The Royal Navy source said the Ministry of Defence was trying to do more to help, such as support with childcare costs.
“But I suspect more needs to be done,” the source said.
“I’m hearing … stories of sailors unable to head home at weekends or over leave periods due to travel costs, also service personnel using food banks or contacting service charities for assistance with debt management.”
Image: The RAF says the food bank was not set up for its personnel. Pic: Destiny Outreach Coningsby
‘The food bank is popular’
The UK provides its Armed Forces with a range of specific benefits such as access to subsidised housing and meals – as well as fuel grants in a bid to keep the offer to join the Army, Navy and RAF attractive and to retain talent.

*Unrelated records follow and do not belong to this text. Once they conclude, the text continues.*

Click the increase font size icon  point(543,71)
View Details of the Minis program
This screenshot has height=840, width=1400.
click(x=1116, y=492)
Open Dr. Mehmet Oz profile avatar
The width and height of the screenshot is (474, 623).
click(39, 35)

The support is also in recognition of the particular hardships and inconveniences of military life, and the fact that anyone who serves has to be prepared to make the ultimate sacrifice.
Yet analysis of morale across the whole of the RAF last year by military chaplains revealed that a limited number of personnel were resorting to food banks in the local areas.
An anonymous quote in the report read: “The food bank is popular.”
This was qualified with a footnote that warned: “Food bank use is reported across a majority of units, but nowhere is yet reporting widespread use”.
It continued: “Single figures per unit of families utilising food banks is a working estimate.”
The airbases RAF Benson in South Oxfordshire and RAF Brize Norton in Oxfordshire “are reporting the highest use of food banks”, according to the footnote in the report, which was entitled Chaplaincy Analysis of Whole Force Morale 2022 and dated 12 January 2023.
Overall, the report found that cost of living pressures as well as failings with military accommodation – such as faulty heating and vermin – were the biggest factors “adversely impacting” morale.
Image: Drop-off points for donations have been set up at RAF Coningsby. Pic: Destiny Outreach Coningsby
Separately, the defence source with knowledge of the food bank at RAF Coningsby claimed that service personnel had been using the facility “extensively”.
Asked how they felt about this, the source said: “Incredibly angry and frustrated that we had got to the point where service personnel had to rely on charitable agencies just to exist.”
A junior non-commissioned officer established the food bank – which has its own Facebook page – a couple of years ago to support the local civilian community, having been involved with this kind of charitable activity while posted overseas in the US.
According to the Facebook page, the food bank is run by a Christian group called Destiny Outreach Coningsby. It says it offers support to people living in the town of Coningsby and the surrounding villages.
“With the cost of living rising, please look out for one another. If you are in need of a food parcel then please contact us,” it said.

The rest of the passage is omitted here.